| Why not bake instruction alignment into the cache? When you can assume instructions will always be 32bit aligned, then you can simplify the icache read port and simplify the data path from the read port to the instruction decoder. Seems like it would be an oversight to not optimise for that. Though, I suspect that's easy problem to fix. The more pressing issue is what happens after the decoders. I understand this is a very wide design, decoding say 10 instructions per cycle. There might be a single 16bit instruction in the middle of that block 40 bytes, changing the alignment halfway though. To keep the same throughput, Qualcomm now need 20 decoders, one attempting to decode on every 16bit boundary.

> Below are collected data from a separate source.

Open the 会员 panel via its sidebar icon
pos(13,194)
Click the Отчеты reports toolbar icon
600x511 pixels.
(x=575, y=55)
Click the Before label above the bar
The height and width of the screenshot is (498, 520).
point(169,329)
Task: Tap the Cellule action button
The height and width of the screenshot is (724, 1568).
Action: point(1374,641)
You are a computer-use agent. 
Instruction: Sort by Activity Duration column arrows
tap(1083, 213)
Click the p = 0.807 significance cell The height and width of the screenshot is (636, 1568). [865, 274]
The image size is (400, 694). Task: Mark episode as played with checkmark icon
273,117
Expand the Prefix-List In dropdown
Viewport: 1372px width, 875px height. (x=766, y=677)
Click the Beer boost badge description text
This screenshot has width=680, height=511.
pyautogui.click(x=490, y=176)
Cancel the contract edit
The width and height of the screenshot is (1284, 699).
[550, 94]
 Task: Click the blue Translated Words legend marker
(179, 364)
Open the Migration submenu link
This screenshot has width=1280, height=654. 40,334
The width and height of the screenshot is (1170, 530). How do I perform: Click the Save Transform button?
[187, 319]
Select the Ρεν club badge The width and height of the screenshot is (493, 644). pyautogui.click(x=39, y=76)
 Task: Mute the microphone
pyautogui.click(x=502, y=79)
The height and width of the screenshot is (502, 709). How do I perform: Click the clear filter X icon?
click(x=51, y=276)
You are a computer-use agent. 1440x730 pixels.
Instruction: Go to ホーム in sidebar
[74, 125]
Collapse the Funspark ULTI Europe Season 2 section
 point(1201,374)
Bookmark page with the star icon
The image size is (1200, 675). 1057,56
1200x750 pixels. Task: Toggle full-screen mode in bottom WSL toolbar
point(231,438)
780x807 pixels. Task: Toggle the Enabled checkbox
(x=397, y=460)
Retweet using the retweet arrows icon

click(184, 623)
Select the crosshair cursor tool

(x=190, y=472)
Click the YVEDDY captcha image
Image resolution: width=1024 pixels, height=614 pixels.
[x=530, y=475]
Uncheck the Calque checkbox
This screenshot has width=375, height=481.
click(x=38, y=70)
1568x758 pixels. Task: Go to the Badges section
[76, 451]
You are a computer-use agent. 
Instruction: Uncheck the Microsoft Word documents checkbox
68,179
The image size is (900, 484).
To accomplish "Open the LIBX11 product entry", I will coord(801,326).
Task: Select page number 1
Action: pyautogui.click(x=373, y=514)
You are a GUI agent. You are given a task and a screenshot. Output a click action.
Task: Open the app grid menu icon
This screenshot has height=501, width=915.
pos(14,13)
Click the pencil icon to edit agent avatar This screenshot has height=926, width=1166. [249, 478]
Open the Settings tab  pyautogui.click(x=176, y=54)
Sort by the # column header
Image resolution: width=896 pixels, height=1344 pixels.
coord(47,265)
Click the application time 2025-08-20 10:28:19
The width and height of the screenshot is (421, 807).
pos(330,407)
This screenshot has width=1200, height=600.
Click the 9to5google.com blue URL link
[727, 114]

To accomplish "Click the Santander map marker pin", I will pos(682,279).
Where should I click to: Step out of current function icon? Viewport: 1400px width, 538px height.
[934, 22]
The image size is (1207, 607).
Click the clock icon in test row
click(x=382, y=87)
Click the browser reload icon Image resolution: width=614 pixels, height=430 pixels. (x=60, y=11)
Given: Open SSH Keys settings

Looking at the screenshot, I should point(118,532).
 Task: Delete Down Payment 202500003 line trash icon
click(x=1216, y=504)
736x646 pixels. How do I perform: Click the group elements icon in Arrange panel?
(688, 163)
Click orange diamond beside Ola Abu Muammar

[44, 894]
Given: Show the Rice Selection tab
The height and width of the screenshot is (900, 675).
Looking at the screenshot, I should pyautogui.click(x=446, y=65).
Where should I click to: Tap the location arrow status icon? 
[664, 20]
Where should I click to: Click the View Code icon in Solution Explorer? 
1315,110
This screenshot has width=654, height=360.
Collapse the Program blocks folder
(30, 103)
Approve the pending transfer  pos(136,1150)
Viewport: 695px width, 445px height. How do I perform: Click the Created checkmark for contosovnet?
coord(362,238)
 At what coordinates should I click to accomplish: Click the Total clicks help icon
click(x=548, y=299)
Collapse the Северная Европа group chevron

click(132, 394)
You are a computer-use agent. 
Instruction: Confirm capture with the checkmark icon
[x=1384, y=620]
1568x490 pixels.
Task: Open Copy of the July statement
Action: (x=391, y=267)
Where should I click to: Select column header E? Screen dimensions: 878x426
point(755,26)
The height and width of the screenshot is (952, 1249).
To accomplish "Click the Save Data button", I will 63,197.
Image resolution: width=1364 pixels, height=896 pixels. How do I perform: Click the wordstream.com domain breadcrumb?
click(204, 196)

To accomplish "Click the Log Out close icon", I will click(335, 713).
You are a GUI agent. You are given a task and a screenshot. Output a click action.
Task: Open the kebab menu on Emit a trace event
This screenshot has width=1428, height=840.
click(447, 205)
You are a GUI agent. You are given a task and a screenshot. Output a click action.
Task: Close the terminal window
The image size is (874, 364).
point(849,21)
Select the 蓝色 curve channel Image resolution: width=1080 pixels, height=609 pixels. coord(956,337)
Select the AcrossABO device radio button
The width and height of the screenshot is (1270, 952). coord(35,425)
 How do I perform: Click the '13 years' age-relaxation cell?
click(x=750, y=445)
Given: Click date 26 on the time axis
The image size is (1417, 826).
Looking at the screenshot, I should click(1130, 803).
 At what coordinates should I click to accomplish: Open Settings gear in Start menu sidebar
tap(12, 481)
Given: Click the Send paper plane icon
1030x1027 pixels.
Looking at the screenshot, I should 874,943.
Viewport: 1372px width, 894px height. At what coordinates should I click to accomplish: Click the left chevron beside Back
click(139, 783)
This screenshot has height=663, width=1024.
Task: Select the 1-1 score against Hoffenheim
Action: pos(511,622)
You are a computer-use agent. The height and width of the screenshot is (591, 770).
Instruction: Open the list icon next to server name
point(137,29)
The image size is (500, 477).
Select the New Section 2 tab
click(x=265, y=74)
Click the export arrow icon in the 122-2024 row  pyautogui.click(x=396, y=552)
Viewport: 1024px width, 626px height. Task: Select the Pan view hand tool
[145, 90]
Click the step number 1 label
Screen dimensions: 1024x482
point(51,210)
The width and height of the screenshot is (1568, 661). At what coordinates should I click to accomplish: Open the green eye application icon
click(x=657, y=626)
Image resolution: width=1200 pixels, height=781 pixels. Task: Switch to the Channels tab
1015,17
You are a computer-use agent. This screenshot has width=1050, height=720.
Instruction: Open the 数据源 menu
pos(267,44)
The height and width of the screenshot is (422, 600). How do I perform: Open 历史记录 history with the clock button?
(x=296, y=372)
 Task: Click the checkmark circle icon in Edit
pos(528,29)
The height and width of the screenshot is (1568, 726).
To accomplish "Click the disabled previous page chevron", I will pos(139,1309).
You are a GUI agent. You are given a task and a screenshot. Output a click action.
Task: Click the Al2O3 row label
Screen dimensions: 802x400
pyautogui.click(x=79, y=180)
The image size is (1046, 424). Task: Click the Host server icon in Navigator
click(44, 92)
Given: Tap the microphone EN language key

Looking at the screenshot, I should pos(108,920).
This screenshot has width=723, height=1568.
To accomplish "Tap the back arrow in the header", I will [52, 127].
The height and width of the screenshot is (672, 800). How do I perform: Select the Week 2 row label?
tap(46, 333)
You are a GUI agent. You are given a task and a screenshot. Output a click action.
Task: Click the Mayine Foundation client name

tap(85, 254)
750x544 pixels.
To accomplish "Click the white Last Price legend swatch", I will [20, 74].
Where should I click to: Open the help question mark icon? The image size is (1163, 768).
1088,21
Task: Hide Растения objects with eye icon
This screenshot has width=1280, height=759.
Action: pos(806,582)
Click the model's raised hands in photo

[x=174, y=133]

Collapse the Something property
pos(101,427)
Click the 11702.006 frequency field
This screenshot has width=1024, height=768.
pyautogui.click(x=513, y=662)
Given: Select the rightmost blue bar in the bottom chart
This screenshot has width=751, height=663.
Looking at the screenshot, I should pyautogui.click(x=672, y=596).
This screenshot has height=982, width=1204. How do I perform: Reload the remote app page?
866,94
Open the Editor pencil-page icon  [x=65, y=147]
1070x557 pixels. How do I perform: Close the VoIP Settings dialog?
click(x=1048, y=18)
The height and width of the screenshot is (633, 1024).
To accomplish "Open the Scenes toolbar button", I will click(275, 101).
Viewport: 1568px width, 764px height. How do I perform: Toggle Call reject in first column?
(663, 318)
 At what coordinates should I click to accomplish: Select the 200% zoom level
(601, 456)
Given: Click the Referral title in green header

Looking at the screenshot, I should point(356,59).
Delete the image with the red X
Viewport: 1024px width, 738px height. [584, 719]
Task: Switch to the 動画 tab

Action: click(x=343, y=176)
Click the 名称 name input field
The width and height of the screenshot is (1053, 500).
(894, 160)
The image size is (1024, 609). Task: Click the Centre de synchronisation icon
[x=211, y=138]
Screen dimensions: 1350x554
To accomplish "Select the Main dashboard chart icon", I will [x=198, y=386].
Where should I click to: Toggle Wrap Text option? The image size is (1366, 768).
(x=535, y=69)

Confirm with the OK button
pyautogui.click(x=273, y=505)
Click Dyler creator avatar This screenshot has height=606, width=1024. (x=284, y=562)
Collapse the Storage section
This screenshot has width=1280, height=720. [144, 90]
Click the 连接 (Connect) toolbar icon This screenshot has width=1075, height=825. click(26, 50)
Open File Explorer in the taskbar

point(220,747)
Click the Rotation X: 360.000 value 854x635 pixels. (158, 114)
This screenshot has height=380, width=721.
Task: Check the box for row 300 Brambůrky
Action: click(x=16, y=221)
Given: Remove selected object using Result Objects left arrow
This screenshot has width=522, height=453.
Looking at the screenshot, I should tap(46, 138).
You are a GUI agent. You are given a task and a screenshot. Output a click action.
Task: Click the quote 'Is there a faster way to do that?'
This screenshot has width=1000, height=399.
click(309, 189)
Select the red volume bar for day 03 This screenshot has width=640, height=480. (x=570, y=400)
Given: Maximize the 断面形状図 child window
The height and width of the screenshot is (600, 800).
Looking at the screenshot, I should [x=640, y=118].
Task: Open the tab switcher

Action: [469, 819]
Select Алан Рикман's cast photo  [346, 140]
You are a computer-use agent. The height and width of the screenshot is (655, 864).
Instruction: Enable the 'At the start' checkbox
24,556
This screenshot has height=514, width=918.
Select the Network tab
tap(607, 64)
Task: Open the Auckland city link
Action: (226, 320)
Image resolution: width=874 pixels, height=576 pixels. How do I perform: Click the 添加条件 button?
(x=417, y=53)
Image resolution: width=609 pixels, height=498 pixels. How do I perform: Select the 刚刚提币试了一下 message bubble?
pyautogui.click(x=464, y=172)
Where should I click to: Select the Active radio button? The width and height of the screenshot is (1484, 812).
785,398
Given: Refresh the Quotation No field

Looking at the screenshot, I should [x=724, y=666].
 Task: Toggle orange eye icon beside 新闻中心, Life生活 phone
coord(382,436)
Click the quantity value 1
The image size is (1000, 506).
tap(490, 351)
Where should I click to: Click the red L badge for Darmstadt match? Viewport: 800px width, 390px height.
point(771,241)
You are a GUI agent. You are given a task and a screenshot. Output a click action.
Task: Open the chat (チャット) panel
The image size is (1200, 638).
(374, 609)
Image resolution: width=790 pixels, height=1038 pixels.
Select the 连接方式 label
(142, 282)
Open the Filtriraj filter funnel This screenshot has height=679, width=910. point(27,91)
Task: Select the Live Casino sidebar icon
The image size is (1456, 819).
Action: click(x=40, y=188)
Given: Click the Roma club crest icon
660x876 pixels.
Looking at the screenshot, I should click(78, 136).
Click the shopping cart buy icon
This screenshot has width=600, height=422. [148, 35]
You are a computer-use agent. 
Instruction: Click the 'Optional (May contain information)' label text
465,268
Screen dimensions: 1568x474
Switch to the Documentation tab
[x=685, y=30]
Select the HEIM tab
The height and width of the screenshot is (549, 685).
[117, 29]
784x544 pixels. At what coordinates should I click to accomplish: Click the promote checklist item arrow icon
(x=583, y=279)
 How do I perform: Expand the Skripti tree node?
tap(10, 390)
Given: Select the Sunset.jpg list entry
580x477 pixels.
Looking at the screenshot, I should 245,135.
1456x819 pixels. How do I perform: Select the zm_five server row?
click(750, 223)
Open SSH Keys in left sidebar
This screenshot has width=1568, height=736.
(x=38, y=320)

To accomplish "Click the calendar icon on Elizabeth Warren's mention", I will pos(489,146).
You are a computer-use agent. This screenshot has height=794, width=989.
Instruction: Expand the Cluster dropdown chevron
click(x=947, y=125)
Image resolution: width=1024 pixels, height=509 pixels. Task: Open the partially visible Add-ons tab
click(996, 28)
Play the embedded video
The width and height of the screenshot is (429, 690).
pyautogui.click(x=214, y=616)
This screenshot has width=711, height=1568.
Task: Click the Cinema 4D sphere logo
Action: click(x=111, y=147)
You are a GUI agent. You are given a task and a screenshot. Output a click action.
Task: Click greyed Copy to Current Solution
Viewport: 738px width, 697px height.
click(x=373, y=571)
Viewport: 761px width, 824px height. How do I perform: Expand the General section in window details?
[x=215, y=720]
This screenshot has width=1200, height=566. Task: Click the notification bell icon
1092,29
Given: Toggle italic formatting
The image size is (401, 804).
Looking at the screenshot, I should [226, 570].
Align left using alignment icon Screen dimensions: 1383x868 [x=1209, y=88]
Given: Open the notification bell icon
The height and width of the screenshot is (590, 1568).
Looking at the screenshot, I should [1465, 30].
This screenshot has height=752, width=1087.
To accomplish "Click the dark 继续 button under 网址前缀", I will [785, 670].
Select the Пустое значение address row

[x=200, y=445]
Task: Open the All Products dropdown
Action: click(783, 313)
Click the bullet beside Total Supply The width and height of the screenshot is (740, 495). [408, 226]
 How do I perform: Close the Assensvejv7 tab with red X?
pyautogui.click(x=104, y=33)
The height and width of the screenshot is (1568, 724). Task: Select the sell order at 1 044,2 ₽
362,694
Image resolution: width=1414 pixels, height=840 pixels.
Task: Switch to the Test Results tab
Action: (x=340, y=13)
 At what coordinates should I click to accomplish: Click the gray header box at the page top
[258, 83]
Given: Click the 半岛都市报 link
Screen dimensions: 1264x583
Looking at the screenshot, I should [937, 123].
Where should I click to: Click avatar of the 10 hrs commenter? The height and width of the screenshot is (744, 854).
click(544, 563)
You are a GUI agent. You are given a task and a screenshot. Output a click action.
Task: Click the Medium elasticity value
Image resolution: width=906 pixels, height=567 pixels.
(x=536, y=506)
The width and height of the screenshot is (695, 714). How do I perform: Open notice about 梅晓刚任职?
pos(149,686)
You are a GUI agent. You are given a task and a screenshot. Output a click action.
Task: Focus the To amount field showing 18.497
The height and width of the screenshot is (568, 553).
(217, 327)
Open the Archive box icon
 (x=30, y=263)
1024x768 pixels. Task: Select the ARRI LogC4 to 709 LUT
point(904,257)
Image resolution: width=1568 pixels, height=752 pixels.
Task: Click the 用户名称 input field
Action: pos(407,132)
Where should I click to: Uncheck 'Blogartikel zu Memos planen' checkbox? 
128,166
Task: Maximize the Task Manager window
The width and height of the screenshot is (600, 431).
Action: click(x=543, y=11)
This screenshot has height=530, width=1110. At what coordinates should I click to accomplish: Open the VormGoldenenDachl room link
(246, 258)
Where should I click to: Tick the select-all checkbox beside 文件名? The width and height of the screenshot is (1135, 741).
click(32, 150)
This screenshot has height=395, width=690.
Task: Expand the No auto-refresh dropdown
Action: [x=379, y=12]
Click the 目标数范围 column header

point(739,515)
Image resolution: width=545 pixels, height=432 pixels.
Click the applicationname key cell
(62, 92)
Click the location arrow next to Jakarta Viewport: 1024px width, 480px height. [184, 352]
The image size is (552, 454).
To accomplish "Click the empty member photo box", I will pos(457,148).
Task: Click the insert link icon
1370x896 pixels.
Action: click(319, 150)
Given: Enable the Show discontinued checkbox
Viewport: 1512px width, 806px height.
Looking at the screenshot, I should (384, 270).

The extra decoders waste power and die space. Even worse, they somehow need to collect the first 10 valid instructions from those 20 decoders. I really doubt they have enough slack to do that inside the decode stage, or the next stage, so Qualcomm might find them selves adding an entire extra pipeline stage, (probably before decode, so they can have 20 simpler length decoders feeding into 10 full decoders on the next) just to deal with possible misaligned instructions. I don't know how flexible their design is, it's quite possible adding an entire extra pipeline stage is a big deal. Much bigger than just rewriting the instruction decoders to 32bit RISC-V. |
> I don't know how flexible their design is, it's quite possible adding an entire extra pipeline stage is a big deal. Much bigger than just rewriting the instruction decoders to 32bit RISC-V.
I'm sure it is legitimately simpler for them. I'm not sure we should bend over backwards and bring down the rest of the industry because they don't want to do it. Veyron, Tenstorrent were showing off high perf designs with RV-C.